[Start of Attachment]

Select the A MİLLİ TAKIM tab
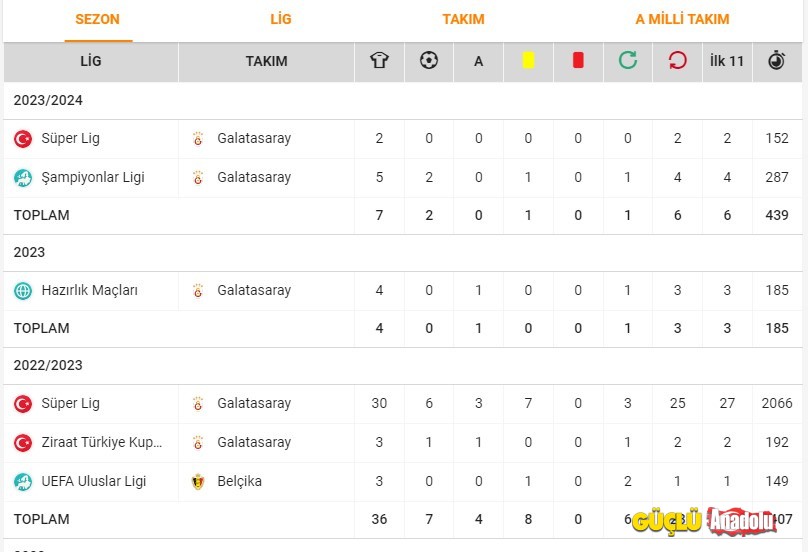 (x=682, y=19)
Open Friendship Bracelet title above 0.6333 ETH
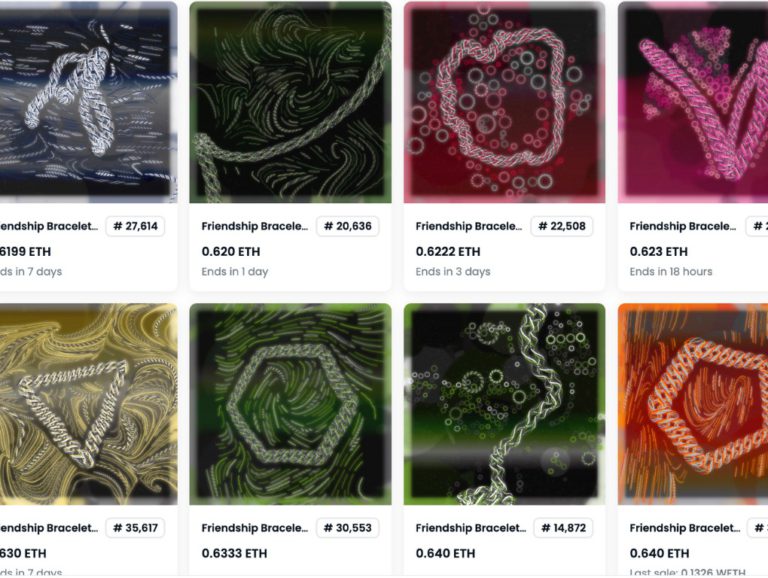768x578 pixels. tap(255, 528)
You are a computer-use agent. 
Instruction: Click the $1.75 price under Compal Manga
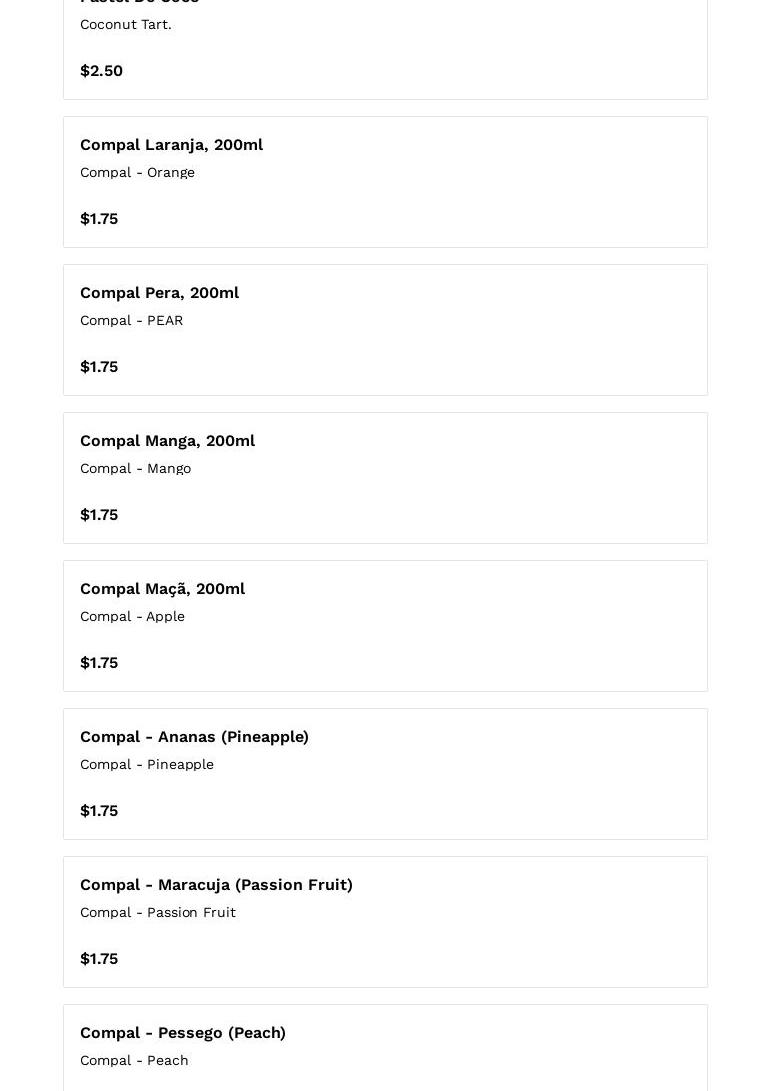pyautogui.click(x=99, y=515)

[End of Attachment]

== What the exercise asks ==
Skipping all images, output the listing exactly.

== Solution to this exercise ==
Select the A MİLLİ TAKIM tab
 (x=682, y=19)
Open Friendship Bracelet title above 0.6333 ETH
768x578 pixels. tap(255, 528)
You are a computer-use agent. 
Instruction: Click the $1.75 price under Compal Manga
pyautogui.click(x=99, y=515)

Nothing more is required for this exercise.